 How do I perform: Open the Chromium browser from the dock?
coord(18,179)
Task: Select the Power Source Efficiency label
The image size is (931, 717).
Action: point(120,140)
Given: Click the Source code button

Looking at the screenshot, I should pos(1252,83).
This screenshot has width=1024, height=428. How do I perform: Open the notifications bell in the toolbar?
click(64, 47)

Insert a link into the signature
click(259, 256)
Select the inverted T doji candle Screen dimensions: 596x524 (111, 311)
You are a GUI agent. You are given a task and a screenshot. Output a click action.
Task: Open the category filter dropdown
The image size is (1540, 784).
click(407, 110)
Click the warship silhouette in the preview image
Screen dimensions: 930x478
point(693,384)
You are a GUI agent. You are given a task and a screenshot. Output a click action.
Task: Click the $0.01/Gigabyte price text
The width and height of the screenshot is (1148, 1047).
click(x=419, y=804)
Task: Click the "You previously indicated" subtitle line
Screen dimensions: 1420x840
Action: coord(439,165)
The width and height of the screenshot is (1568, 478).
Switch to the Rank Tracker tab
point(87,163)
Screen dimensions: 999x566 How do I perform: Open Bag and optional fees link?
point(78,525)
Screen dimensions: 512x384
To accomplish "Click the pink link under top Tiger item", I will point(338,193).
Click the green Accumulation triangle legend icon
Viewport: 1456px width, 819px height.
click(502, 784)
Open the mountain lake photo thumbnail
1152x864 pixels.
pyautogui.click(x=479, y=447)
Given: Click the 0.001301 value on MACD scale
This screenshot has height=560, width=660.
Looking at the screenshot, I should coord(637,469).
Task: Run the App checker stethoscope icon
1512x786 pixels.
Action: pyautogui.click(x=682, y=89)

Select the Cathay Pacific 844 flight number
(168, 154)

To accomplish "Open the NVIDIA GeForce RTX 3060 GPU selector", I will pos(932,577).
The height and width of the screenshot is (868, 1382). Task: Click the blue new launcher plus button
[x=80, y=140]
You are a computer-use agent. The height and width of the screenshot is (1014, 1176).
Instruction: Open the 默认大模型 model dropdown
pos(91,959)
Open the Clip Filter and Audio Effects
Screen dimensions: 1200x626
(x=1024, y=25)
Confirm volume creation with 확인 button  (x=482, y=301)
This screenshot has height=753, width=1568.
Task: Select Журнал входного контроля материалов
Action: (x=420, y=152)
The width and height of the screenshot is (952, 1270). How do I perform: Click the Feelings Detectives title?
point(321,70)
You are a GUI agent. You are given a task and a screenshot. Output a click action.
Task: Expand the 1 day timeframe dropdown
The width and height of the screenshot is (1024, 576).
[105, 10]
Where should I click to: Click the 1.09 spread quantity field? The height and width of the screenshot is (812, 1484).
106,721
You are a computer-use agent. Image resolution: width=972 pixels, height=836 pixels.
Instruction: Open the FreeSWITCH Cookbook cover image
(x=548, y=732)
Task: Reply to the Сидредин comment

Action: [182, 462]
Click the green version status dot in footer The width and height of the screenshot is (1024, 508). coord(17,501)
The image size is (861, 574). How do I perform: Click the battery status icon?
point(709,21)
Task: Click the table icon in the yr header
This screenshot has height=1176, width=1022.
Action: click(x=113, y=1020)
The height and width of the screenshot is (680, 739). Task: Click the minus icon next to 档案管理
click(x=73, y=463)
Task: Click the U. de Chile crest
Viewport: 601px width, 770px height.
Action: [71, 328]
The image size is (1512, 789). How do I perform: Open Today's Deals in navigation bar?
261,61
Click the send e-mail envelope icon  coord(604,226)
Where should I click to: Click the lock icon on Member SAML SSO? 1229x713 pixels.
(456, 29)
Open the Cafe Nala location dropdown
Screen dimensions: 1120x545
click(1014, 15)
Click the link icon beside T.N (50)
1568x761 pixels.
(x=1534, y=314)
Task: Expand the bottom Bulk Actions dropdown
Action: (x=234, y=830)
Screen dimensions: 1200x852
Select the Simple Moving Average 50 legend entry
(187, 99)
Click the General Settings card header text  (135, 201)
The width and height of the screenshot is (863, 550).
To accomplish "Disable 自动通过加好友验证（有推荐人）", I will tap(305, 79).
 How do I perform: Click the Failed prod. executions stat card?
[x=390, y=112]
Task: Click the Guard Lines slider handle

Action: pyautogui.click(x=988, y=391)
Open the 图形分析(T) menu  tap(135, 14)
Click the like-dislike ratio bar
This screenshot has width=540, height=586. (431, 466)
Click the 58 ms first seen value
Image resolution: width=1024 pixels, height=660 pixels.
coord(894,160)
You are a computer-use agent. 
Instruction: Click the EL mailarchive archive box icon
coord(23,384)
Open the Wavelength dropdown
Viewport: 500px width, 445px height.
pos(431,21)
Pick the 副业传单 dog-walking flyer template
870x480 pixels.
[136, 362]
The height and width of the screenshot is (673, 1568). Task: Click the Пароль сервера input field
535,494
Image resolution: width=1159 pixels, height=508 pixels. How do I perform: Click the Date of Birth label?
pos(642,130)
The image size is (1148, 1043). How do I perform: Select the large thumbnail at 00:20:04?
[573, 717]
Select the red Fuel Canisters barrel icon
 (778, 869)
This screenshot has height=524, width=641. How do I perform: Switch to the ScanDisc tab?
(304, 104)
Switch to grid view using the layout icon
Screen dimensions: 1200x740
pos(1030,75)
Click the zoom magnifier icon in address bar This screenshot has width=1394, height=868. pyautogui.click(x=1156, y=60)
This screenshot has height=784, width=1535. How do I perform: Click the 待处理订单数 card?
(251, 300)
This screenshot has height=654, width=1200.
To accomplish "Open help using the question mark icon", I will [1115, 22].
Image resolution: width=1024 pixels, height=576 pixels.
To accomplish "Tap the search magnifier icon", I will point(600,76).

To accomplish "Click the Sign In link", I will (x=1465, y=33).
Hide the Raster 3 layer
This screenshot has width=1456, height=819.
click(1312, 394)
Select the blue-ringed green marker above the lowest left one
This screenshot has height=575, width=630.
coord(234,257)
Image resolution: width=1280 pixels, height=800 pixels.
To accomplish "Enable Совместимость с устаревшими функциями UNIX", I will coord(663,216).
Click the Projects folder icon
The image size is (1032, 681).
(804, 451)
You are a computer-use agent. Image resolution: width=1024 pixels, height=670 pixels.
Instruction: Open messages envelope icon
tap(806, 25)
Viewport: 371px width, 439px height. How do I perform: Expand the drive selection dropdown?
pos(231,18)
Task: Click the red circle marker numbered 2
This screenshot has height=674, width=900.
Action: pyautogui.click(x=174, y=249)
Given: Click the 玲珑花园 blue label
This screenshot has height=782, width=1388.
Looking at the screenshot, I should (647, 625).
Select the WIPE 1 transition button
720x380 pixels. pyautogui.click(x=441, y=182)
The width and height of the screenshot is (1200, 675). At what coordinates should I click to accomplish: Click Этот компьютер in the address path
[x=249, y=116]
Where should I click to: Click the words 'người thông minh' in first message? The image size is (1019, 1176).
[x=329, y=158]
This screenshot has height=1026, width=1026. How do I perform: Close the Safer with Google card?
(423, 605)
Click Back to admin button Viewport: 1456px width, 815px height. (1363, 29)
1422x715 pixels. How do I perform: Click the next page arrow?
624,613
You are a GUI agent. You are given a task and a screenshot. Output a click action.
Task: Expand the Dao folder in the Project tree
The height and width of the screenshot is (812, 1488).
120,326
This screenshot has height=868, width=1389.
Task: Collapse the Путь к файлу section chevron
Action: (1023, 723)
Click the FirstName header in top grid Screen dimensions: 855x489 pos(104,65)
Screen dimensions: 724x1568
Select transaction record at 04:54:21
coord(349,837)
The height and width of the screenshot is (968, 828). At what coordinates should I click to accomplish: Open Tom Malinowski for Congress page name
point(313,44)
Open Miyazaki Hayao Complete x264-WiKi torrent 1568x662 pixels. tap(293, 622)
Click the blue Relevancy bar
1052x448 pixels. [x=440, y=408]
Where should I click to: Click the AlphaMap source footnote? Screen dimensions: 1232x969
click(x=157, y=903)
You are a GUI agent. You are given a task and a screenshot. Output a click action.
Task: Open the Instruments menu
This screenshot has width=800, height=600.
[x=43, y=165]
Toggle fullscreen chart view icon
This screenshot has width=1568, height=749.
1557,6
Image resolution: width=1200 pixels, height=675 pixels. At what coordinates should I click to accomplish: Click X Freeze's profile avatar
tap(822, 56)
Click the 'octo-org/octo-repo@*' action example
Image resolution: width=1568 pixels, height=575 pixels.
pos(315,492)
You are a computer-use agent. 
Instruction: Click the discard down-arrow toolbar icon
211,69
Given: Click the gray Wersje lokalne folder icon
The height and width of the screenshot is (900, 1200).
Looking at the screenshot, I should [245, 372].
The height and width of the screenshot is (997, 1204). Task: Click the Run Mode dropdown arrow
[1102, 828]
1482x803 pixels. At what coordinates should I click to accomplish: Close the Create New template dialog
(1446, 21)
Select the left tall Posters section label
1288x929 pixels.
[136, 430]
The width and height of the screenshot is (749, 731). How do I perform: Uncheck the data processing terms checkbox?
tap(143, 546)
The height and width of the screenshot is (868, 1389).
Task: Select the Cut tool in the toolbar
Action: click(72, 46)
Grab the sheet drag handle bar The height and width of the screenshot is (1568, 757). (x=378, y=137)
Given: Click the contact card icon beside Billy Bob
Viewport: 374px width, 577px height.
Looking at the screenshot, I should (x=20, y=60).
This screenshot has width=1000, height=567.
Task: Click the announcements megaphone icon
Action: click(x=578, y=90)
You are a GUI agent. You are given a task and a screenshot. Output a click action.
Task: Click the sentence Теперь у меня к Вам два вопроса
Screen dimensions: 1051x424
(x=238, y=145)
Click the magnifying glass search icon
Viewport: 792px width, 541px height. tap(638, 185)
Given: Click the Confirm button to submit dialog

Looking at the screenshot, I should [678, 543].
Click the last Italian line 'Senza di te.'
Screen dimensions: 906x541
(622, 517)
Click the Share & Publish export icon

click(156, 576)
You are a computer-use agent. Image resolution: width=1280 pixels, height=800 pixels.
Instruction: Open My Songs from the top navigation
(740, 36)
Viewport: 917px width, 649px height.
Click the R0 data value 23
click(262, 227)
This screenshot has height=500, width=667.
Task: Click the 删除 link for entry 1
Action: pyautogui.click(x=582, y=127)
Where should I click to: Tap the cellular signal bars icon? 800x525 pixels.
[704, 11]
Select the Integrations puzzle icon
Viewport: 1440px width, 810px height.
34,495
* * * * * * * * *
Rewrite the lines from the line with "1482x803 pixels. At" to the line with "Action: click(72, 46)", replacing "checkbox" with "tick box" and leaving everything else as it is.

THE RESULT:
1482x803 pixels. At what coordinates should I click to accomplish: Close the Create New template dialog
(1446, 21)
Select the left tall Posters section label
1288x929 pixels.
[136, 430]
The width and height of the screenshot is (749, 731). How do I perform: Uncheck the data processing terms tick box?
tap(143, 546)
The height and width of the screenshot is (868, 1389).
Task: Select the Cut tool in the toolbar
Action: click(72, 46)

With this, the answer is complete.